[Pixel coordinate grounding data]
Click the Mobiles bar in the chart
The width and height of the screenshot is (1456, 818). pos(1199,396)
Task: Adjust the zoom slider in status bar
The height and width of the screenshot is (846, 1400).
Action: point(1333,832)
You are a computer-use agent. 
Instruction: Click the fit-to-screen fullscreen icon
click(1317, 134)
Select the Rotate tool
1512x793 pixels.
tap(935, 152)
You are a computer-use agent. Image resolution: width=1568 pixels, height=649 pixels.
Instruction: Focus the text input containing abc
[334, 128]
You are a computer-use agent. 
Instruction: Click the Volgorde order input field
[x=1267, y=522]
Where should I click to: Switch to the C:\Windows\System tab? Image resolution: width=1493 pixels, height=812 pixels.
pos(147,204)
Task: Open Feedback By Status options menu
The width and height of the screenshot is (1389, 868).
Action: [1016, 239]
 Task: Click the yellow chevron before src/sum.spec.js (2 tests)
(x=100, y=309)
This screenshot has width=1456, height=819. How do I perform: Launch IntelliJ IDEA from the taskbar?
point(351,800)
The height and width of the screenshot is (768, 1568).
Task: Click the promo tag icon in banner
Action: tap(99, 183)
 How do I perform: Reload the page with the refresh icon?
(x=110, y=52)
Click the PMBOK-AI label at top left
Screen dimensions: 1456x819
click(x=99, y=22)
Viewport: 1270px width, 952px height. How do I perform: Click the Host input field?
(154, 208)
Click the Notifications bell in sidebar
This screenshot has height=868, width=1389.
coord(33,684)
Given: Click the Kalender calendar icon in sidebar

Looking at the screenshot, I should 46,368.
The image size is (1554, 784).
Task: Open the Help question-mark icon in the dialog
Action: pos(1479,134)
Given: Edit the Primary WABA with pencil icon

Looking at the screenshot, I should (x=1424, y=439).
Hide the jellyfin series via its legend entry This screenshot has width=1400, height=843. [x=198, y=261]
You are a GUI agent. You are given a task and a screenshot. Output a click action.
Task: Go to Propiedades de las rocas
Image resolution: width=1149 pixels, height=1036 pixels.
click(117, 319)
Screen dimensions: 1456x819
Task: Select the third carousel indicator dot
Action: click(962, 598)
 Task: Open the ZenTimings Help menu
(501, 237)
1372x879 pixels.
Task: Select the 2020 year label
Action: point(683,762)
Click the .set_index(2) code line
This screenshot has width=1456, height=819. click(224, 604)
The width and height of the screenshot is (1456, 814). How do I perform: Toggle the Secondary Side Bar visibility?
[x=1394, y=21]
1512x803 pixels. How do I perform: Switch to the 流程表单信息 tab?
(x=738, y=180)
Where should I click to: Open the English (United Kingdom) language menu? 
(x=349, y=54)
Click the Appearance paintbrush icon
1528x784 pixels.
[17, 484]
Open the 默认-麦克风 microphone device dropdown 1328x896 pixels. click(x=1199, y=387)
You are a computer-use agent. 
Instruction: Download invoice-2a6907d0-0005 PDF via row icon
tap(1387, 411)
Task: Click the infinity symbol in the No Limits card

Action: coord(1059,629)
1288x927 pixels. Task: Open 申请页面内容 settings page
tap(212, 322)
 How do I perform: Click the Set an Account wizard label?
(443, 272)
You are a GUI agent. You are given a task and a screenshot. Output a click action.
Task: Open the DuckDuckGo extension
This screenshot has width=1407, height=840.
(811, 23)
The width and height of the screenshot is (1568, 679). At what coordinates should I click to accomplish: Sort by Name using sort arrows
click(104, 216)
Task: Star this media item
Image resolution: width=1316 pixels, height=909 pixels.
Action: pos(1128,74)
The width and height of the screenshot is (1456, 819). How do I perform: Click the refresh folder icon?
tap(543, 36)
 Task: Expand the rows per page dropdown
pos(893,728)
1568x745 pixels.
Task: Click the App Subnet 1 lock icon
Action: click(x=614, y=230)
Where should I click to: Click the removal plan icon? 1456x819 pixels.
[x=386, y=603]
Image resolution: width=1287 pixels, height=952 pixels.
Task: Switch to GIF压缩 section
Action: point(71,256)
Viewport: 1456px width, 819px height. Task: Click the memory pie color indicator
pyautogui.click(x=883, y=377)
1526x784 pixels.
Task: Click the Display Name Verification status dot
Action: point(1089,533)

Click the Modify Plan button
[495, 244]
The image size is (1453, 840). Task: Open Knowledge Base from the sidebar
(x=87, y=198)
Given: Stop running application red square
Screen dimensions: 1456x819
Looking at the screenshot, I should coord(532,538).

▶ [REQUIREMENT]
Could you transcribe the entries above word for word, from the line with "The width and height of the screenshot is (1456, 819)." down to the line with "Given: Stop running application red square", keeping both?

▶ [WRITTEN ANSWER]
The width and height of the screenshot is (1456, 819). How do I perform: Click the refresh folder icon?
tap(543, 36)
 Task: Expand the rows per page dropdown
pos(893,728)
1568x745 pixels.
Task: Click the App Subnet 1 lock icon
Action: click(x=614, y=230)
Where should I click to: Click the removal plan icon? 1456x819 pixels.
[x=386, y=603]
Image resolution: width=1287 pixels, height=952 pixels.
Task: Switch to GIF压缩 section
Action: point(71,256)
Viewport: 1456px width, 819px height. Task: Click the memory pie color indicator
pyautogui.click(x=883, y=377)
1526x784 pixels.
Task: Click the Display Name Verification status dot
Action: point(1089,533)

Click the Modify Plan button
[495, 244]
The image size is (1453, 840). Task: Open Knowledge Base from the sidebar
(x=87, y=198)
Given: Stop running application red square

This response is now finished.